Alone again, with nothing to worry about but her own set of troubles, she would truly feel like herself again.
After the previous night, the thought of getting outside and doing something more active than checking her patient’s pulse rate and pupil reaction beckoned as brightly as the spring after-storm sunshine. Cat hit the back veranda at such a pace she almost tripped over the red-and-tan Kelpie waiting on the welcome mat.
The startled dog jumped to attention, tail wagging, instantly alert. A smile curved Cat’s mouth as she dropped to her haunches and scratched his neck. This was the only male she was used to seeing first thing in the morning.
“And a mighty handsome male you are, too.”
Bach only put up with the petting to humor her, then he gave a let’s-go yip and trotted down the steps wh
ere he waited, rocking from side to side, eager to start work.
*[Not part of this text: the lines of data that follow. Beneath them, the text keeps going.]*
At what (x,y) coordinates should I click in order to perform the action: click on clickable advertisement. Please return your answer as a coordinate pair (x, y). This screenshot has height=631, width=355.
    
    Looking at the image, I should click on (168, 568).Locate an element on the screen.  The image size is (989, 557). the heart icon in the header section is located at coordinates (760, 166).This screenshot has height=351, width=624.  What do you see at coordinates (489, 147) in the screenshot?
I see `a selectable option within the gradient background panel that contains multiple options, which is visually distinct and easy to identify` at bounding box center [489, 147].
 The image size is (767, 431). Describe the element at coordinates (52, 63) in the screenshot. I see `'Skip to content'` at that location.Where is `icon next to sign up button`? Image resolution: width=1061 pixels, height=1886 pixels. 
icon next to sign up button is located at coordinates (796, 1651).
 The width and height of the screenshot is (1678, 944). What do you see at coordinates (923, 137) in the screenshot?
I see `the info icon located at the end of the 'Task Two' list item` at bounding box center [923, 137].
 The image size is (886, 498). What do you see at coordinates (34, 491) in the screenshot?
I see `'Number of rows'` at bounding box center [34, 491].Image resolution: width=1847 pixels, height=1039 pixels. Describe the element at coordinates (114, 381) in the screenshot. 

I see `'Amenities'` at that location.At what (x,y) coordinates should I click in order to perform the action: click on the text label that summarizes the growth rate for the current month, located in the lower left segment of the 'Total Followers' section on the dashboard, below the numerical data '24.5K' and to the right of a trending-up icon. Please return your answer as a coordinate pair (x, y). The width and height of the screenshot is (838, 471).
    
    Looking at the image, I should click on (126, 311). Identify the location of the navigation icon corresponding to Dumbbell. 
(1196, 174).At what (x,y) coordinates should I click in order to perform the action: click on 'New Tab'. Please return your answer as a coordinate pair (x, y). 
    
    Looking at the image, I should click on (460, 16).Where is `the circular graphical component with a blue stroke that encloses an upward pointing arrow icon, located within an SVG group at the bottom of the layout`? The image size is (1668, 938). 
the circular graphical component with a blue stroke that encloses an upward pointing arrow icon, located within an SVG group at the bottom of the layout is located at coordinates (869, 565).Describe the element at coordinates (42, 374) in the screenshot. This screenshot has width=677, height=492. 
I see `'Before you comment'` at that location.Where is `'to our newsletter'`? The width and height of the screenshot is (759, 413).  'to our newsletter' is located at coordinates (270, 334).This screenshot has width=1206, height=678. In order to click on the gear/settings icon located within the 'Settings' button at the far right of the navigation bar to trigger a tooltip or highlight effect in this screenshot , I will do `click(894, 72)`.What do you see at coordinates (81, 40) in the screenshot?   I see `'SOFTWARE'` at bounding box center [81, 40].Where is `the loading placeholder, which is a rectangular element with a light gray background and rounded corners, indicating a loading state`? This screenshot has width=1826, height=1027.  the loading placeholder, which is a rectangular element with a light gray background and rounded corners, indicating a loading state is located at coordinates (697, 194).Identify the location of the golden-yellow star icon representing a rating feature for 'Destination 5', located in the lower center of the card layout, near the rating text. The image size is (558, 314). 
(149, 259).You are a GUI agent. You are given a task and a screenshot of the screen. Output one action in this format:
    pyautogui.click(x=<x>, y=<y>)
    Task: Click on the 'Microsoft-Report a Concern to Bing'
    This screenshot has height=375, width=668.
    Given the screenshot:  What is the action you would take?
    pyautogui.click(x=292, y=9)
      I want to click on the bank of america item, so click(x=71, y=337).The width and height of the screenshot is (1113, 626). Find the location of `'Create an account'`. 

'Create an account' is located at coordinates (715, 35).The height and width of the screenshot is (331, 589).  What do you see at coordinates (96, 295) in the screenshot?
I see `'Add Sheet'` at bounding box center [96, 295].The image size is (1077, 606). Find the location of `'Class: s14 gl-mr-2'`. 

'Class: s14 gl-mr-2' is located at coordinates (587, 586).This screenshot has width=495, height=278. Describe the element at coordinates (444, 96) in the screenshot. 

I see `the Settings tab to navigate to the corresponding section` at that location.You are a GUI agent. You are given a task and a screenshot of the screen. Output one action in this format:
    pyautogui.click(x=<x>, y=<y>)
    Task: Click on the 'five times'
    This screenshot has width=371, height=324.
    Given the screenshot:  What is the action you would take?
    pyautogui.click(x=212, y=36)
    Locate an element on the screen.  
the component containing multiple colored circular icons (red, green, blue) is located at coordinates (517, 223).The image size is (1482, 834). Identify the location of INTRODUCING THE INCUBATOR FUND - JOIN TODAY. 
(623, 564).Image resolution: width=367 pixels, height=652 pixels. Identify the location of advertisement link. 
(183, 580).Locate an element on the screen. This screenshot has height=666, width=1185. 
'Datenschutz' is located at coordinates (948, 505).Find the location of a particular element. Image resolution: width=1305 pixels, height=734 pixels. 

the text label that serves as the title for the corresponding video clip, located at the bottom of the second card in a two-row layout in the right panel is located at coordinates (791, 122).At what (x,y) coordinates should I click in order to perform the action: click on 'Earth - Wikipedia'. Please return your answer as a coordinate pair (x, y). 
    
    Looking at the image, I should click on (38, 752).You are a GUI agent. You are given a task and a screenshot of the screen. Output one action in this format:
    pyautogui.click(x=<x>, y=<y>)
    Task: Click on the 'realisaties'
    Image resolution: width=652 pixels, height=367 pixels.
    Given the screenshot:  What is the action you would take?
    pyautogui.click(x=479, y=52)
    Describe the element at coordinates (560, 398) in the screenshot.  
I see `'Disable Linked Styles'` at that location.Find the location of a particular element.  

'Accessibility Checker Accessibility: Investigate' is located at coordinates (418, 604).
“Okay, I’m coming, I’m coming.” She pulled on her boots, still smiling at Bach as she straightened…until she caught sight of the branch that had collapsed across her fence. “Blast.”
On closer inspection the branch turned out to be half a tree—a lot more than one strapping woman could shift on her own. It would have to wait. What worried her more than her flattened fence was the merry havoc such a strong wind might have wrought on a light plane.
“That,” she told Bach, “is where we’re heading first, mate.”
Halfway to the airstrip, she heard her call sign over the UHF radio and recognized the laconic voice of her neighbor’s foreman. Bob Porter was a good man, despite working for the king of reptilian life forms, Gordon Samuels. A good friend of her father’s, Bob made a point of looking out for her, especially since she’d been living on her own and running Corroboree without any permanent help.
They swapped greetings and rainfall measurements before she asked about the state of Samuels’s airstrip.
“You expecting a visitor?” Bob asked.
“I have one already.” She explained, long-story-short, about the man asleep in her guest room. “I imagine he could have a plane out here to collect him in a matter of hours.”
“Well, it ain’t landing anywhere around here,” Bob drawled. “Not today or tomorrow.”
Blast. “I’ll have to take him into Bourke then.”
“You in a hurry to get rid of this bloke for any reason?”
Yes, he’s a distraction. “No, except he’s concussed and should see a doctor.”
“Hang on a sec.”
In less than that second, his wife was on the radio. “I’m going in to town later, Cat. I wouldn’t mind a passenger if that helps you out.”
“You bet it does.” Cat didn’t know if she had enough fuel to make the trip herself, and she sure couldn’t book anything else up. Not when she hadn’t paid her last bill. Not when she didn’t know when she would have the money to pay it. “Call me when you’re leaving, Jen, and I’ll meet you at the crossroads.”